If you’re looking to start off on your own fitness journey, or you’re already on your way, and you want to make sure that you do it as safely as possible, then you have to do it with the understanding that there’s always a chance of injury. When you’re pushing your body further than you do normally, sometimes you can cause a little accidental damage.

Here, we’re going to look at how you can prevent it as best as possible and what to do in the event that it happens.


Warm up and cool down appropriately

One of the biggest mistakes that lead to exercise injuries is a lack of care taken both at the beginning and the end of your exercise session. You should make sure that you take the time to warm up so that your muscles and joints have the opportunity to limber up. Light exercises, to start, as well as plenty of stretches before you start hitting the hard stuff. Cooling down is just as important. If you don’t do a series of stretches after your workout, then there’s a good chance that your muscles are going to return to their usual, less flexible form, but slightly out of position, leading to knots, pain, and a better chance of tearing something even after the exercise.

Exercise correctly

It’s important to make sure that you’re exercising properly. If you’re doing any strength training, learning the proper form isn’t just going to help you exercise more effectively, it will ensure that you’re not putting any extra strain on certain places which can lead to injury. Aside from the proper form, proper equipment is just as important. This means not exercising in gear that’s too tight or puts any additional pressure or tension on parts of the body. Similarly, if you’re running, you should use trainers that provide good arch support so that you’re less likely to experience injuries such as plantar fasciitis. If you’re not able to invest in decent workout gear, then you should at least avoid exercises that require it.

Fuel your body appropriately

Managing a full and nutritious diet is going to be crucial when it comes to making sure that you’re as resilient and able to recover as possible. However, when it comes to exercise, there’s one nutrient that stands out as the most important: protein. Whether you opt for shakes or you keep a box of protein bars stocked, you should make sure that you’re loading up before you start working out. Protein plays a crucial part in repairing the intentional damage you do to your muscles when you exercise. Muscles strain and, then, when they repair, they grow stronger and larger in the process. Make sure that you get enough protein so that they have the necessary fuel.

Know when to stop pushing further

It might seem a little imprecise, but the advice to ‘listen to your body’ is always worth taking the time to listen to. It’s true that when you exercise, you’re supposed to be pushing your body and even doing light damage to your muscles so that they can come back stronger. But there’s a very clear difference between the burn of exertion and serious pain. If you start to feel anything beyond the usual ache or tiredness of the muscles, then you should stop exercising. If you start to feel any kind of unfamiliar tension in your limbs or joints, then reduce the pace, intensity, or weight of your exercise equipment. You don’t want to test what happens when you push too far.

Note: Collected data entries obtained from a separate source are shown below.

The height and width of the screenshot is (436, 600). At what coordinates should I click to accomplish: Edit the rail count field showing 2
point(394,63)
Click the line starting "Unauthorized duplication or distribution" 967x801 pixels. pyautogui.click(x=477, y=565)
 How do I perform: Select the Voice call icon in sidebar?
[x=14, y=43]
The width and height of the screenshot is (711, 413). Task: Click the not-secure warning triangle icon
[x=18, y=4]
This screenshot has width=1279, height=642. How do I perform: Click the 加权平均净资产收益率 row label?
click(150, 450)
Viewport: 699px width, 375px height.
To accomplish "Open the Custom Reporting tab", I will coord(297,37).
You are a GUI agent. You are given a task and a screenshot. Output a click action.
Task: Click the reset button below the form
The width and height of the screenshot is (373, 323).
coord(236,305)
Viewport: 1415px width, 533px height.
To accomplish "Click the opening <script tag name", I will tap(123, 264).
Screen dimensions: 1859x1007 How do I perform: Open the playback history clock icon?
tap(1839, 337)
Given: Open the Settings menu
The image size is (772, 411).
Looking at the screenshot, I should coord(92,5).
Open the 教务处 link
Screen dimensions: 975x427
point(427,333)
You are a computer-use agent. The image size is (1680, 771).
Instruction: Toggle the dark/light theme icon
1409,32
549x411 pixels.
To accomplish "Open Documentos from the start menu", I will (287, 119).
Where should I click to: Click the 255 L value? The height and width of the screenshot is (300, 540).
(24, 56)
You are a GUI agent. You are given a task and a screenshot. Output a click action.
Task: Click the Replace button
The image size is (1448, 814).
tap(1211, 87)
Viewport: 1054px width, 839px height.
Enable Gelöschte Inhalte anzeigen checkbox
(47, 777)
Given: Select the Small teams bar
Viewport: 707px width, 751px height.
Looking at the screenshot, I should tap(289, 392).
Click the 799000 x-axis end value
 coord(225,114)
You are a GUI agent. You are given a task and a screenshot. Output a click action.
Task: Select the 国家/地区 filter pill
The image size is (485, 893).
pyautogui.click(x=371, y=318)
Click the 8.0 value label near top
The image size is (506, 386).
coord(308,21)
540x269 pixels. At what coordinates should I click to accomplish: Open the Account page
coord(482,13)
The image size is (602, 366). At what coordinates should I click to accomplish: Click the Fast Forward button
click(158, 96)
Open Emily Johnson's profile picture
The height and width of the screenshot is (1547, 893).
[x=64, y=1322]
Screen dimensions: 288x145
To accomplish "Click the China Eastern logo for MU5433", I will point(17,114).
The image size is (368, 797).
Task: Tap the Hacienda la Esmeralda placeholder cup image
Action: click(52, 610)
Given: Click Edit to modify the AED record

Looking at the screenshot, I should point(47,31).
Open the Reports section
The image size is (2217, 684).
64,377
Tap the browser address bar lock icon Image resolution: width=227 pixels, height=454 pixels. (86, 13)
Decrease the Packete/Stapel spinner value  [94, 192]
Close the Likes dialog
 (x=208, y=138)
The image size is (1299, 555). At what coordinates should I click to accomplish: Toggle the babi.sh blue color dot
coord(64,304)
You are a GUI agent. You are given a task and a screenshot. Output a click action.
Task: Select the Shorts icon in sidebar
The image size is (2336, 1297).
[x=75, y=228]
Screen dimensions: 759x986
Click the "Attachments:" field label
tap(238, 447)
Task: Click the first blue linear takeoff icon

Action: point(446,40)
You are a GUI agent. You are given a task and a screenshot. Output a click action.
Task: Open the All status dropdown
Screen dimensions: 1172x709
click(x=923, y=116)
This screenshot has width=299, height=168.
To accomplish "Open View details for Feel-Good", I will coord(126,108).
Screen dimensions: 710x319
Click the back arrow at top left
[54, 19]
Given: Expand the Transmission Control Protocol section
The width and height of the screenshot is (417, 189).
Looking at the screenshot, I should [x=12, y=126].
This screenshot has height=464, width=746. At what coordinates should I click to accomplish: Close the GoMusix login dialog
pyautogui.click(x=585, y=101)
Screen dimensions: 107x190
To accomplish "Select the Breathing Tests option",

Hydrate, hydrate, and hydrate

It’s not just what you eat that matters, but what you drink is crucial, too. If you’re not hydrating properly when you’re exercising, then you are going to be more prone to not just injuries, but migraines, exhaustion, and a host of other problems. Make sure to get your hands on a good reusable water bottle and keep drinking. You lose water and electrolytes when you exercise, so replenish this. If you prefer a good sports drink instead of water, that’s fine. Bring enough to sip every 10-15 minutes during your workout session, but avoid drinking too much as well. You don’t want that feeling of water swirling in your stomach, causing nausea during the workout.

Give yourself time to recover

Feeling energized and ready to get back into the gym even though you’ve just finished a session? Well, don’t. Not if you’re planning to work out the same muscles at the very least. Give your muscles time to rest from the exercises for at least a day (longer if you intensely focused on those muscles during your last session.) You can still go to the gym to work on different muscle groups if you’re feeling up to it. If you have had a really hard session, however, and you’re exhausted, give your body at least a day of light rest to recover and make sure that you’re using things like ice packs or heat packs to deal with the inflammation that often accompanies.

Recovering from your injuries

If you do end up hurting yourself during a workout, don’t worry, it’s not the end of the world in most cases. There are many common exercise injuries and how you treat them can differ from injury to injury. In most cases, however, the advice is the same. Rest the affected muscles, load up on anti-inflammatory foods (or even things like a CBD vape) to get through the inflammation period, and then start to get back to using them slowly. If you feel like a part of the body isn’t healing properly or is taking too long to show progress, be sure to see your doctor.

Injuries can slow down your progress, and even cause you to slide back a little from your goals. However, don’t rush to get back on your feet if you’re not ready. You need to ensure that you recover effectively.